- Text section
begin

Much of what is noted in the opening episode is readily available elsewhere on the internet - such was the level of interest and transparency in Donald and Methven’s acquisition of the club. As such, I don’t think I’m revealing any spoilers here with an article looking back at the club’s situation when the duo arrived on Wearside.

Whether the stark reminder of such troubling times will ease the malaise in certain sections of the Sunderland support remains to be seen, but the reminder provided by the Netflix cameras will certainly create and interesting debate among fans.

Image: Getty Images

Early in the opening episode, Charlie Methven summarises how poor Sunderland’s financial situation really was back in 2018. Despite Ellis Short’s help in clearing away the club’s debts, Methven notes that the club have been projecting £30-40 million worth of losses per year - a truly eye-watering amount.

In fact, Methven rather eloquently paints the overarching picture by noting that as a business the club is “one-hundred percent fucked,” if it was to be allowed to carry on running in the manner in which the previous group conducted their business.

Methven notes that £7 million per year was being spent merely on the interest owed to the banks, and argues that the club were on track to go “properly bust” before the deal with Ellis Short was reached.

end

- Stated exercise
Print word for word the part of the Sunderland finances passage that begins at the words "Image: Getty Images" and stops after "truly eye-watering amount.".

- Material supplied

begin

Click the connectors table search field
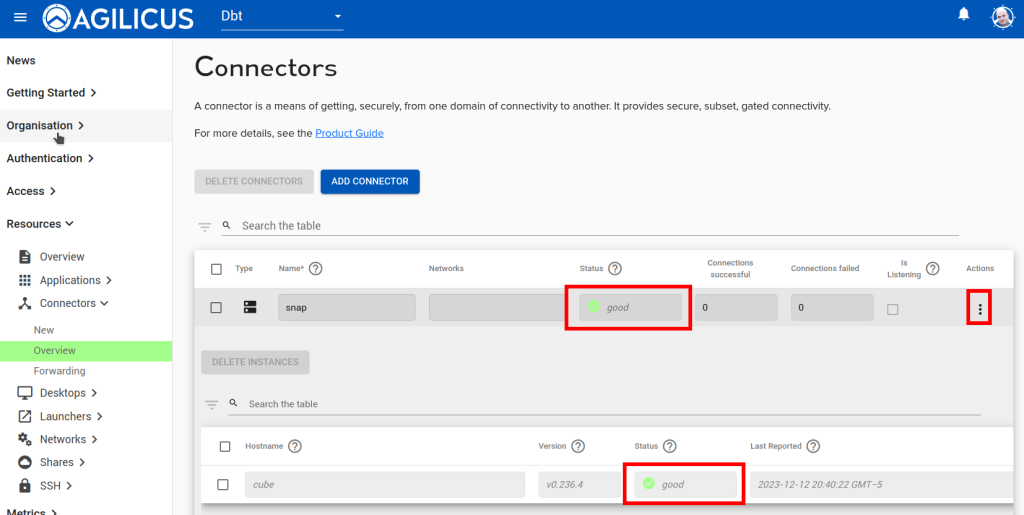Screen dimensions: 1024x515 (x=590, y=226)
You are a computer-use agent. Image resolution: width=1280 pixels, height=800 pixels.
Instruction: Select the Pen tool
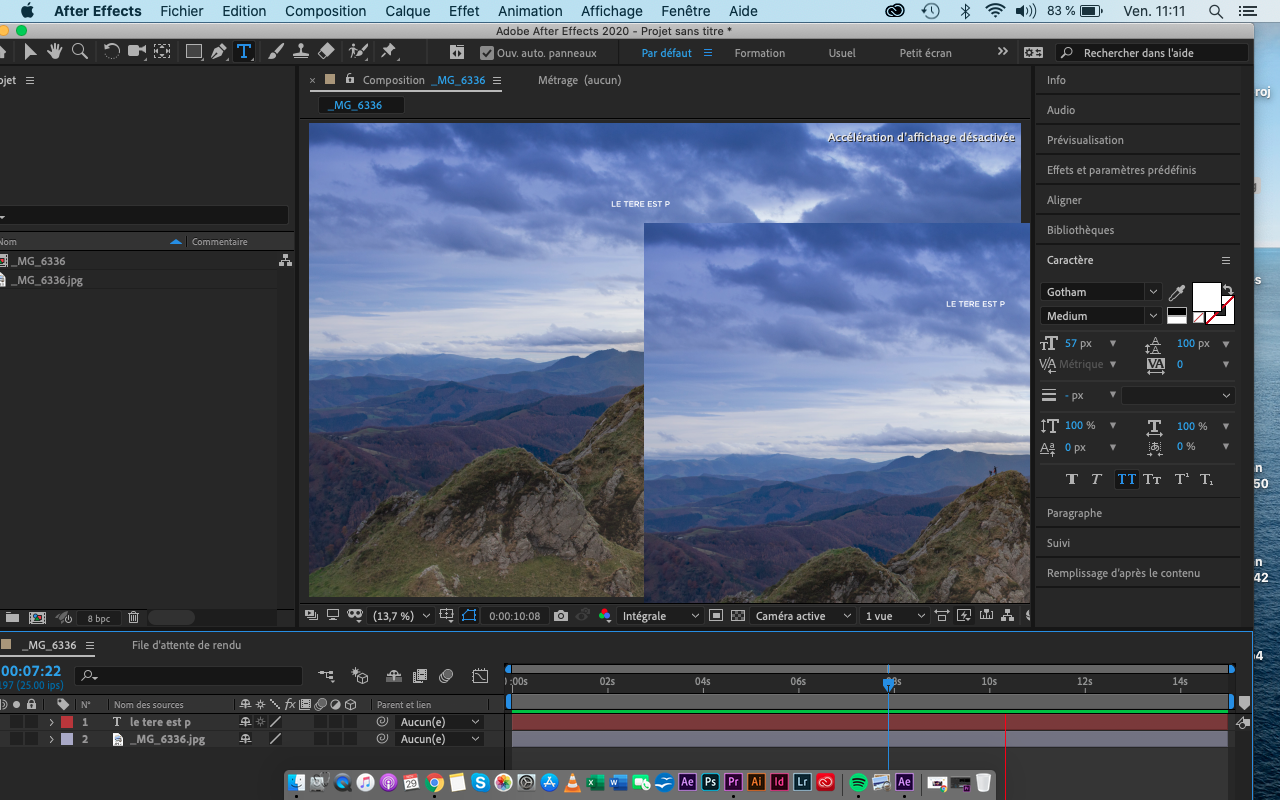(x=217, y=51)
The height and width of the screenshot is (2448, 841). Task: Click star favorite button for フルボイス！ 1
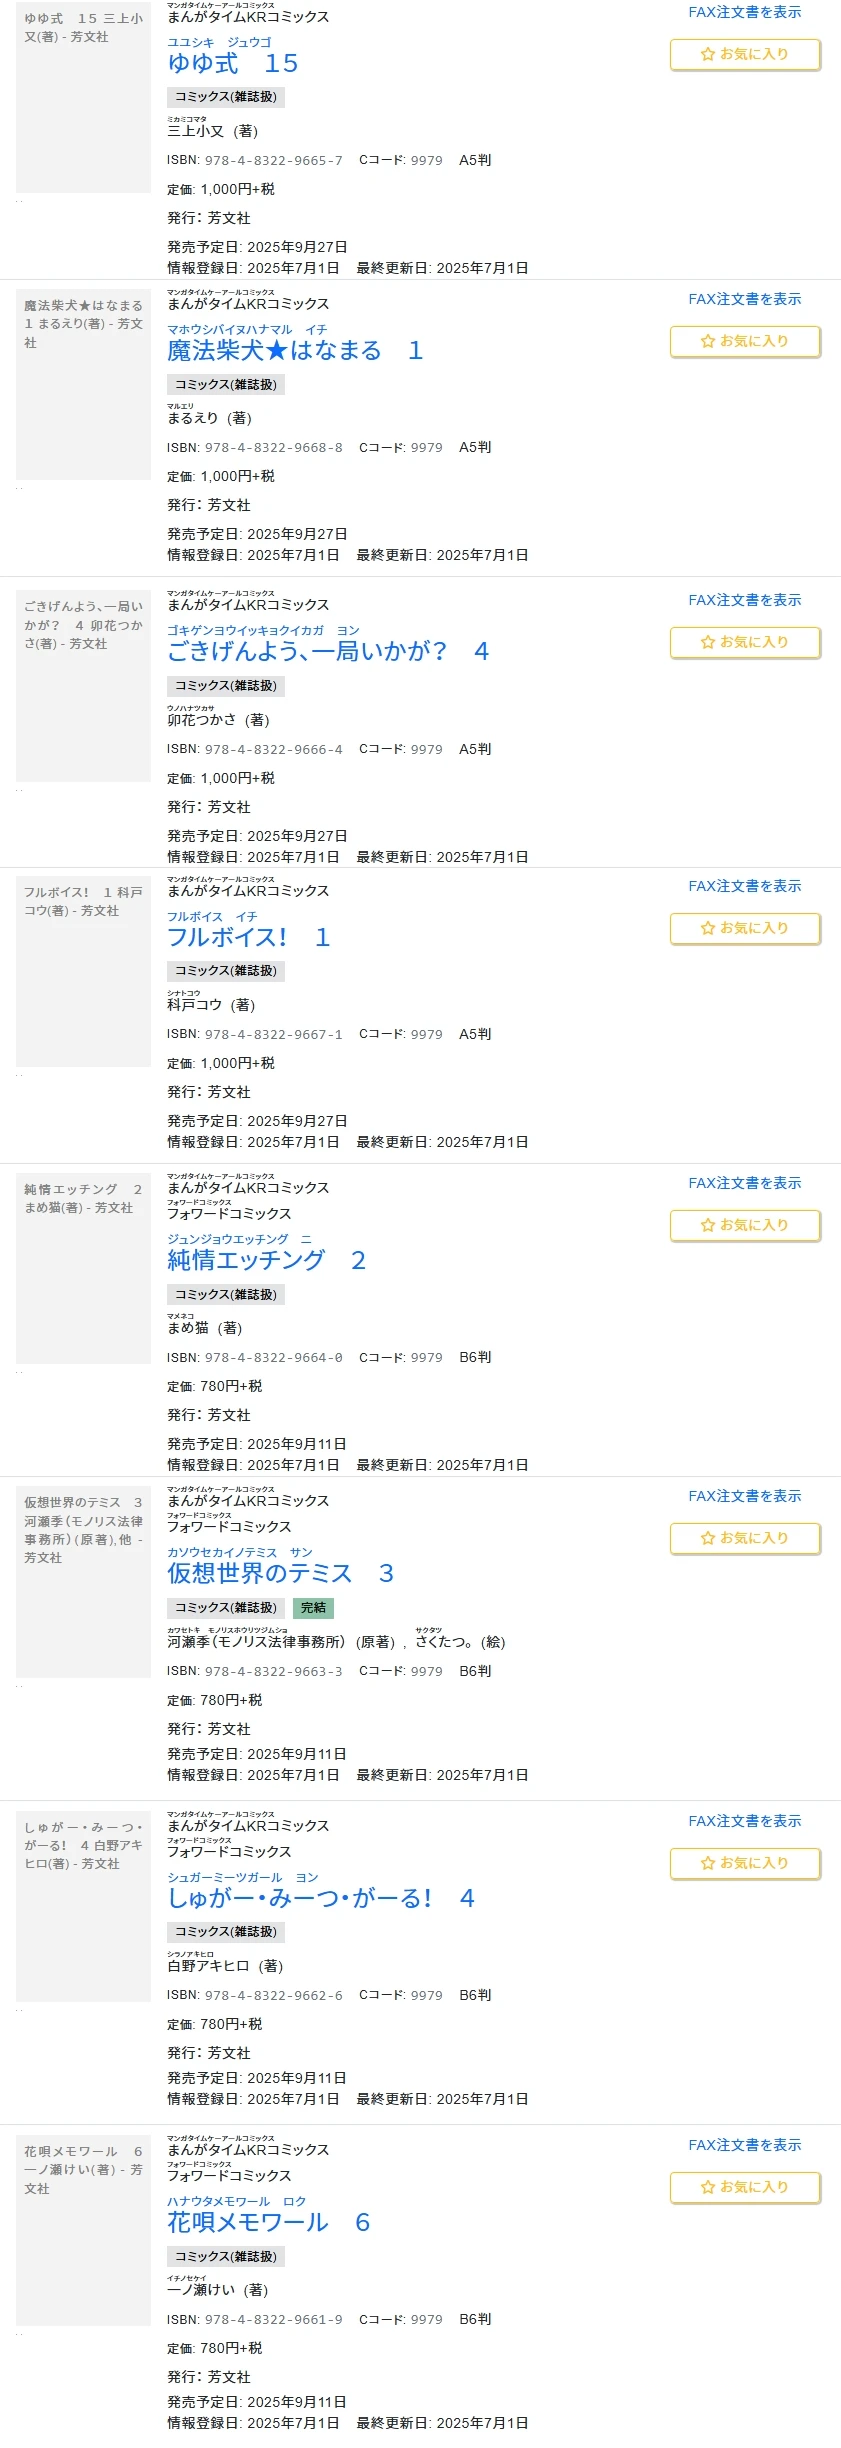coord(745,928)
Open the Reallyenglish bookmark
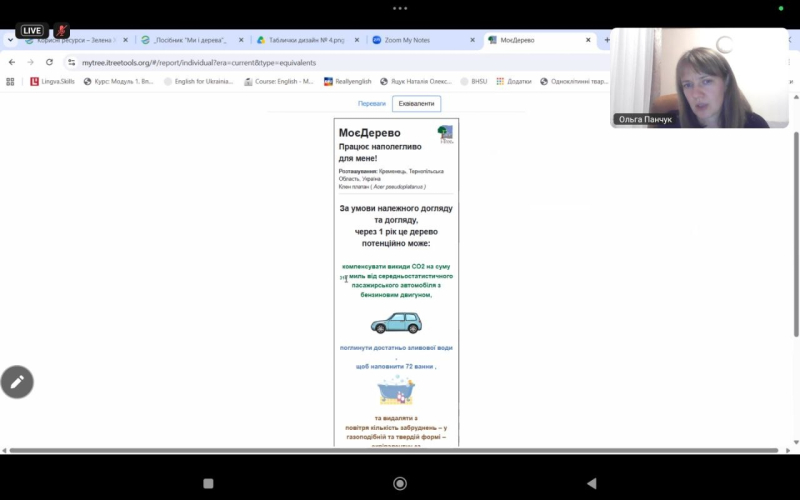800x500 pixels. pyautogui.click(x=347, y=82)
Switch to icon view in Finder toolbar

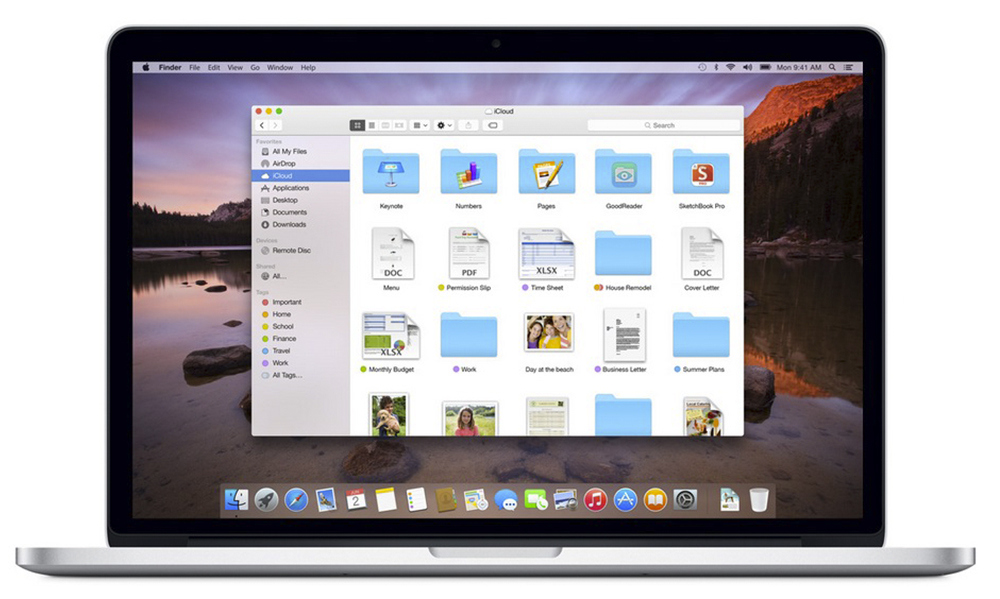tap(357, 126)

end

- Response
Image: Getty Images

Early in the opening episode, Charlie Methven summarises how poor Sunderland’s financial situation really was back in 2018. Despite Ellis Short’s help in clearing away the club’s debts, Methven notes that the club have been projecting £30-40 million worth of losses per year - a truly eye-watering amount.